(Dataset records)

_ _ _

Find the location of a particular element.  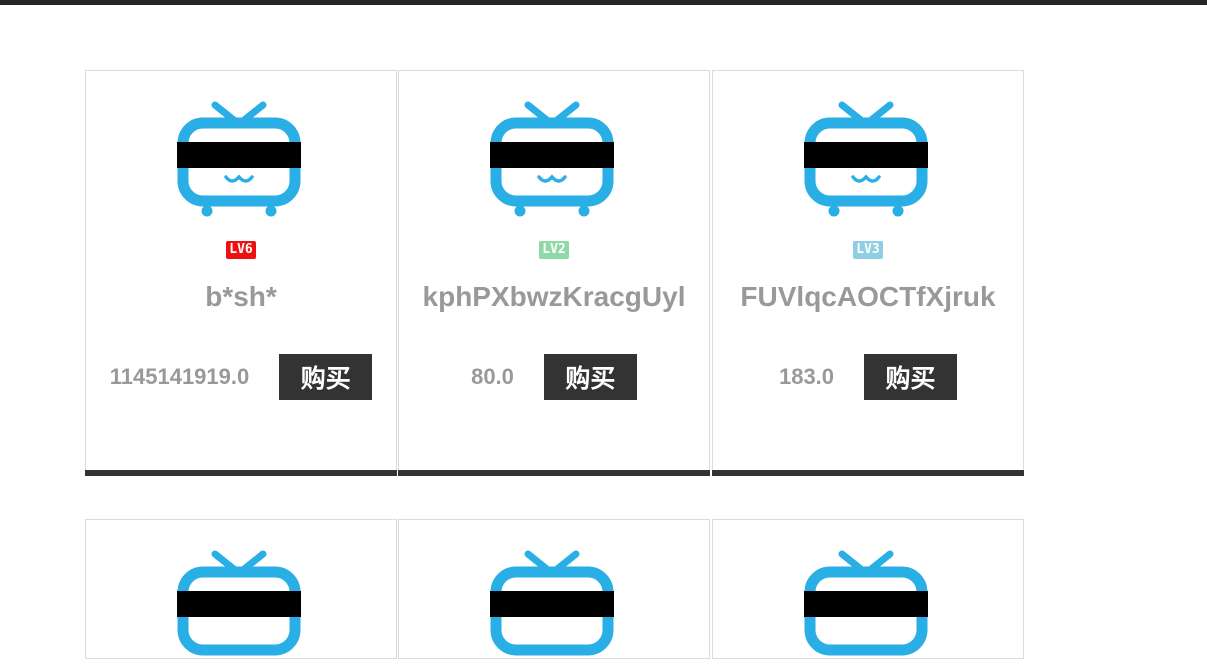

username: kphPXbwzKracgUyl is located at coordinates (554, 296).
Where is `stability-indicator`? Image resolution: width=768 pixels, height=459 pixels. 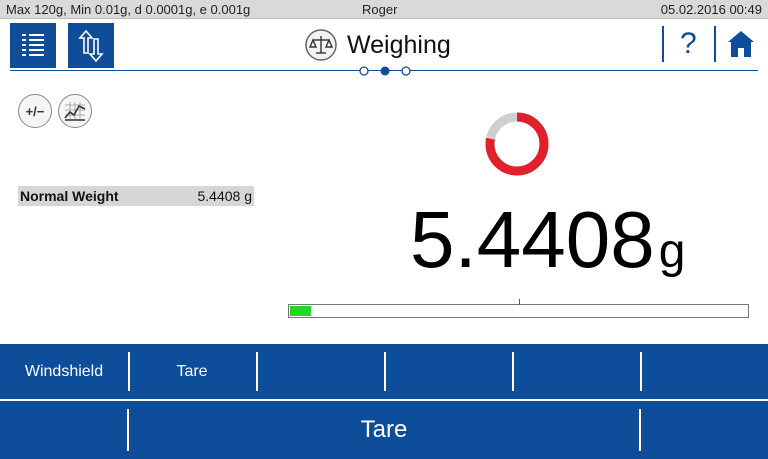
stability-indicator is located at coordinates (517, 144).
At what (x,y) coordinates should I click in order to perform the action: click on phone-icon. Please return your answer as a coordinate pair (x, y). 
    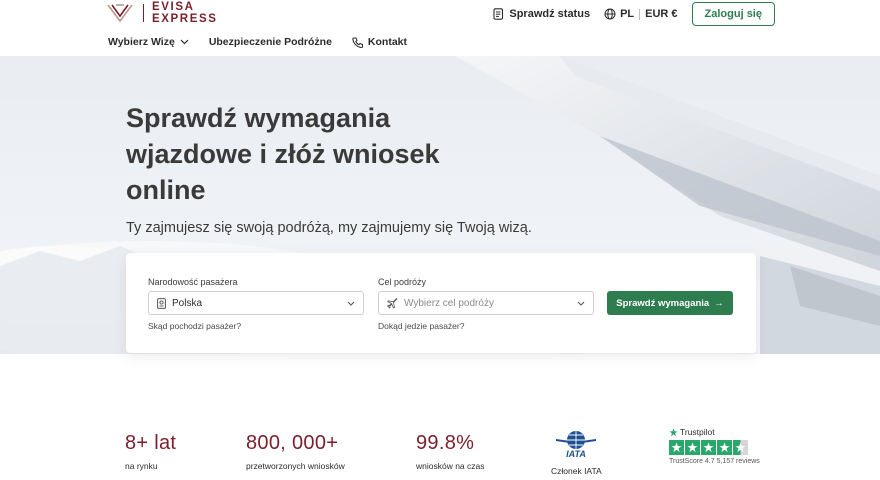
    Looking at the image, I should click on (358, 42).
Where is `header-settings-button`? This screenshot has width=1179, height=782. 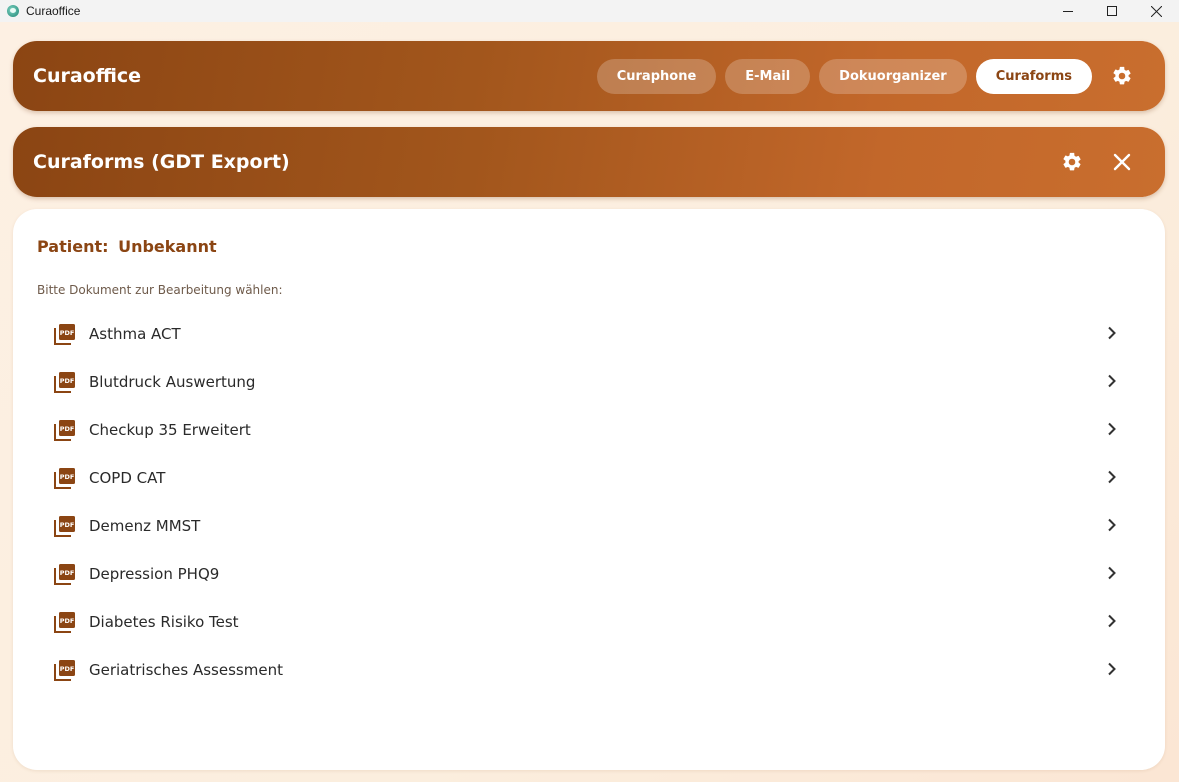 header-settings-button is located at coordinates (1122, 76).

_ _ _

# About this task
Please edit the data from its beginning up to and including the line with "stability-indicator is located", changing "particular" to "specific" and leaving everything else as it is. Omit the pictures from your answer.

# Answer for this exercise
Find the location of a specific element.  

username: kphPXbwzKracgUyl is located at coordinates (554, 296).
Where is `stability-indicator`? Image resolution: width=768 pixels, height=459 pixels. 
stability-indicator is located at coordinates (517, 144).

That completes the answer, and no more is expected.